_Passage:_
<<<<
Pays Bas : Conférence « Voedsel anders » (l’Alimentation Différente)
Discours de Hanny van Geel, Coordination Européenne Via Campesina lors de la conférence “Voedsel anders” des 21 et 22 février 2014 à l’Université de Wageningen
(Un petit film sur cette conférence est visible en anglais et en néerlandais sur via campesina TV)
(Wageningen, 21 février 2014) Merci d’être venu tellement nombreux! La question de comment donner forme au système alimentaire, sa production et sa consommation, est un sujet qui relie tellement de personnes et les rassemblent ici. C’est génial que tellement de personnes se sentent concernées par ce sujet. Merci de me donner l’opportunité de représenter La via Campesina ici à Wageningen et de pouvoir raconter l’histoire des paysans et des paysannes. Quand on parle d’agriculture et de nourriture, les paysans jouent une place centrale (à côté des pêcheurs, bergers et populations indigènes, et actuellement aussi les paysans urbains, tout le monde qui produit de la nourriture). Je me sens privilégiée de pouvoir parler ici en leurs noms.
La Via Campesina signifie le chemin du paysan, mais aussi la voie paysanne. La Via Campesina a été fondée en 1993 par des paysans et des paysannes. Maintenant que la politique agricole et l’agrobusiness s’internationalisent de plus en plus, ils pensaient qu’une organisation paysanne mondiale devait y faire face.
La Via Campesina représente 200 millions de paysans, 164 organisations paysannes dans 73 pays. Ce ne sont pas des fermiers agro-industriels qui parlent la langue de l’agrobusiness, mais bien des petits paysans qui veulent principalement cultiver/produire pour leur propre région et pas pour le marché mondial. La Via Campesina est reconnue comme un protagoniste dans les débats sur l’agriculture et l’alimentation. La Via Campesina est écoutée par des institutions tels que la FAO et les Nations unies, le Conseil des droits de l’homme, et LVC est largement reconnue par d’autres mouvements sociaux au niveau local et mondial. En Europe il y a la Coordination Européenne Via Campesina (ECVC), une organisation de 27 organisations paysannes européennes de 20 pays. Le Nederlandse Akkerbouw Vakbond (NAV) est membre de ECVC. Et moi je suis membre du conseil de la ECVC au nom du NAV.
Le thème de ces deux jours est l’Alimentation Différente, La question est : l’Alimentation Différente, différente de quoi?
J’ai toute ma vie été liée à l’agriculture, d’abord comme fille de paysanne et plus tard en tant que paysanne. J’ai vécu bien des changements dans l’agriculture. Avec les 20ha de prairies et de cultures de mon père et ses 20 vaches laitières, quelques taureaux, cochons et poules, nous vivions en famille avec 6 enfants et ma mère au foyer.
>>>>
_Données fournies:_
<<<<
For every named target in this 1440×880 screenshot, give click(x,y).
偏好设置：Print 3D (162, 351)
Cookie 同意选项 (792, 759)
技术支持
>>>>
_Exercice proposé:_ Mettez à jour le passage, de « Discours de Hanny » jusqu'à « via campesina TV) » inclus, en y substituant « reportage » à « film ».

_Résultat obtenu:_
Discours de Hanny van Geel, Coordination Européenne Via Campesina lors de la conférence “Voedsel anders” des 21 et 22 février 2014 à l’Université de Wageningen
(Un petit reportage sur cette conférence est visible en anglais et en néerlandais sur via campesina TV)